Exercise brief: Only the lines below, from the one with "Tetris Inverno Bauhaus G6 U (254, 1272)" through the one with "Bolsa Tweed (254, 1071)", are to be written out, exactly.

[Stored data]
++++++
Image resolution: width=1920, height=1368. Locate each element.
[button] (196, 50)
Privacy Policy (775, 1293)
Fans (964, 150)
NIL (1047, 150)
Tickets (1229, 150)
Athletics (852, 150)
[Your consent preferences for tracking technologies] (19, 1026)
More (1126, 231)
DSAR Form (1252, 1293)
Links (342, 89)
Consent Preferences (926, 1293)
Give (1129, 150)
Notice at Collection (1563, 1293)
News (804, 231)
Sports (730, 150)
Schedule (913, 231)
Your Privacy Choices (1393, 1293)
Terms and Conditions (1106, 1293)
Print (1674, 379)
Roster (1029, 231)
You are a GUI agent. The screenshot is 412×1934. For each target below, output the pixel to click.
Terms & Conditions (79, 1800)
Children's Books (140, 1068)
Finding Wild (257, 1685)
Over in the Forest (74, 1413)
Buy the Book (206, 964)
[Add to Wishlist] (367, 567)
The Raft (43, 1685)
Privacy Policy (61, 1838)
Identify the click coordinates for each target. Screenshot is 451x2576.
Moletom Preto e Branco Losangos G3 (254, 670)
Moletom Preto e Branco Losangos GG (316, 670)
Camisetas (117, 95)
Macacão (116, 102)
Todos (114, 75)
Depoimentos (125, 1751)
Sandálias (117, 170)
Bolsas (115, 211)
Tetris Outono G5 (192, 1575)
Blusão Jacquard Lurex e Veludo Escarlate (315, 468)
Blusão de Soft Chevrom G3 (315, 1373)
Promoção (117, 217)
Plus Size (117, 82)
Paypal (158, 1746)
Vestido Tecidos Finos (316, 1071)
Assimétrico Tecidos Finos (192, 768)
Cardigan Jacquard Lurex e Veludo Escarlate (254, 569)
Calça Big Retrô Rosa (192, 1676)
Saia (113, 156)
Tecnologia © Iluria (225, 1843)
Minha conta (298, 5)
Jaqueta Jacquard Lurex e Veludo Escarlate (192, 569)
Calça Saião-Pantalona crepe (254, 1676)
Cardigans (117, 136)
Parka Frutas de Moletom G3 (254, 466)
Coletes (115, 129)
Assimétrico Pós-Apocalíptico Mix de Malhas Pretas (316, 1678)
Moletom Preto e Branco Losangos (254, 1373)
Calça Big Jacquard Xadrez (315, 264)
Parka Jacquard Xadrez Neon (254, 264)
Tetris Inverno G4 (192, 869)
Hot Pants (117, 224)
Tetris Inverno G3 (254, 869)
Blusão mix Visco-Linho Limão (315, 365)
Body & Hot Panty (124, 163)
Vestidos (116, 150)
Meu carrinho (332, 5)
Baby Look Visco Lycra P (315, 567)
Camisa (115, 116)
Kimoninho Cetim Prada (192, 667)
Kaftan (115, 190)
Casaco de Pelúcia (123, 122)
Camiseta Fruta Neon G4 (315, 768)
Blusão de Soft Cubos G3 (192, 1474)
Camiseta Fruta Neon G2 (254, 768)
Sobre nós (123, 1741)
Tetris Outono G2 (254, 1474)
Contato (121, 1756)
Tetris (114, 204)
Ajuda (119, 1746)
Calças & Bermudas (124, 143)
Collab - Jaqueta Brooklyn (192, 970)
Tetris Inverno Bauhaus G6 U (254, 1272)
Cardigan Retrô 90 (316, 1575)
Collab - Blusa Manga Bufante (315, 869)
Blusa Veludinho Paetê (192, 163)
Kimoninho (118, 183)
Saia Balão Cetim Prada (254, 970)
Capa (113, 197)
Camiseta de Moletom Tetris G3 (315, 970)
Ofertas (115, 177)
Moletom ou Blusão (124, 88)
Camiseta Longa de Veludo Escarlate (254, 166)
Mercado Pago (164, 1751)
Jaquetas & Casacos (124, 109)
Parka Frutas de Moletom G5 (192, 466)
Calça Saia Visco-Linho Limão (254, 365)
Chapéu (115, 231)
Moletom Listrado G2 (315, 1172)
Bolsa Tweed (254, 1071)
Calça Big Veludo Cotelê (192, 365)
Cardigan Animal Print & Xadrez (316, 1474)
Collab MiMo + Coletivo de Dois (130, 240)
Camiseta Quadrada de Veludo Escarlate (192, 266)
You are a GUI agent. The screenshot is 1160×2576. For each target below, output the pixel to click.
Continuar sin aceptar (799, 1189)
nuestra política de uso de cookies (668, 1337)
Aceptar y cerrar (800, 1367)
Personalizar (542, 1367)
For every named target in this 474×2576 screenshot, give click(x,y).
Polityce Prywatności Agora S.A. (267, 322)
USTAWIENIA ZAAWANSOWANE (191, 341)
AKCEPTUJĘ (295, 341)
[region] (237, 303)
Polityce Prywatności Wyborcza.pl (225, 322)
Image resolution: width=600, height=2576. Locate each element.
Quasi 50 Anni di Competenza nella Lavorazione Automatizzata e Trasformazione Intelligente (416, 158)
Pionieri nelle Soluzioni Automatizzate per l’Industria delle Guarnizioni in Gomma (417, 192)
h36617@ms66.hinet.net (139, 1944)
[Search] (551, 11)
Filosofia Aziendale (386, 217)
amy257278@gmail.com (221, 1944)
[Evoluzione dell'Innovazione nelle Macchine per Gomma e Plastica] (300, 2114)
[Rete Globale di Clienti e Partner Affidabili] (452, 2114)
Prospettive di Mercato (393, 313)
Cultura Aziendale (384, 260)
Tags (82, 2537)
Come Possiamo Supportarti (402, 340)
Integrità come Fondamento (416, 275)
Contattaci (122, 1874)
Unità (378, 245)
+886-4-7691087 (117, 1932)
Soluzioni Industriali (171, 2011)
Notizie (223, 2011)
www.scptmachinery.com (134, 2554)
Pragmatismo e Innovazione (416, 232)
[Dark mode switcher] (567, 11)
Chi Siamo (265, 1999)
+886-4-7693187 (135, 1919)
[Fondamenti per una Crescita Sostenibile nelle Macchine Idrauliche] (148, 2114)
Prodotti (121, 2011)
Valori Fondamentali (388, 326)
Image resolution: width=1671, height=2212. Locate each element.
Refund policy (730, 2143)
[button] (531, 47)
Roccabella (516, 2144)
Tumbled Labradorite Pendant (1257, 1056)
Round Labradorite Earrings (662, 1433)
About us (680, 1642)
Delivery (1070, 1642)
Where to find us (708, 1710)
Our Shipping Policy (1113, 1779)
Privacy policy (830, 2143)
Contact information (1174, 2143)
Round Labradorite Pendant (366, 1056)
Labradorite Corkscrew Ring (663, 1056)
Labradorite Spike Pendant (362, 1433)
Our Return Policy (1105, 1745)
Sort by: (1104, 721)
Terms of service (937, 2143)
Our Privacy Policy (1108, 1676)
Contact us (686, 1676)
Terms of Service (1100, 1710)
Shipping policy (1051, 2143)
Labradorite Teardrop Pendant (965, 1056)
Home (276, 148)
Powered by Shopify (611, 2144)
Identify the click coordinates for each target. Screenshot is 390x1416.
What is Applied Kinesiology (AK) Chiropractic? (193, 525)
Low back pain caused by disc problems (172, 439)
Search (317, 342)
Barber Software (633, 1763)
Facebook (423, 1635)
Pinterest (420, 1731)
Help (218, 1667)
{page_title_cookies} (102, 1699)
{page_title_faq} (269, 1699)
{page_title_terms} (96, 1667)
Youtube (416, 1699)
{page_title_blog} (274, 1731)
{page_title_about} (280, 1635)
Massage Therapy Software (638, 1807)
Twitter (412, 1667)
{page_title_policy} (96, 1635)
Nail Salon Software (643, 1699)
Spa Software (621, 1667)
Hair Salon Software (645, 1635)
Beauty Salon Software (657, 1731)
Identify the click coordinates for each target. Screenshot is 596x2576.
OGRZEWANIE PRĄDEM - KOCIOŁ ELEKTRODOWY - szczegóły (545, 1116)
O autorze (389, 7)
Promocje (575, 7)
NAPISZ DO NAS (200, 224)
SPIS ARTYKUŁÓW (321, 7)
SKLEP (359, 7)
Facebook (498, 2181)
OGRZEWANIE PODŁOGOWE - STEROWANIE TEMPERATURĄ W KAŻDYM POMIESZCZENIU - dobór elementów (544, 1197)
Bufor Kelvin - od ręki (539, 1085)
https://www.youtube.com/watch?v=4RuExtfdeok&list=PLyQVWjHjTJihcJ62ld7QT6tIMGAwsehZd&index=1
++++++
Written solution:
Tetris Inverno Bauhaus G6 U (254, 1272)
Cardigan Retrô 90 (316, 1575)
Collab - Blusa Manga Bufante (315, 869)
Blusa Veludinho Paetê (192, 163)
Kimoninho (118, 183)
Saia Balão Cetim Prada (254, 970)
Capa (113, 197)
Camiseta de Moletom Tetris G3 (315, 970)
Ofertas (115, 177)
Moletom ou Blusão (124, 88)
Camiseta Longa de Veludo Escarlate (254, 166)
Mercado Pago (164, 1751)
Jaquetas & Casacos (124, 109)
Parka Frutas de Moletom G5 (192, 466)
Calça Saia Visco-Linho Limão (254, 365)
Chapéu (115, 231)
Moletom Listrado G2 (315, 1172)
Bolsa Tweed (254, 1071)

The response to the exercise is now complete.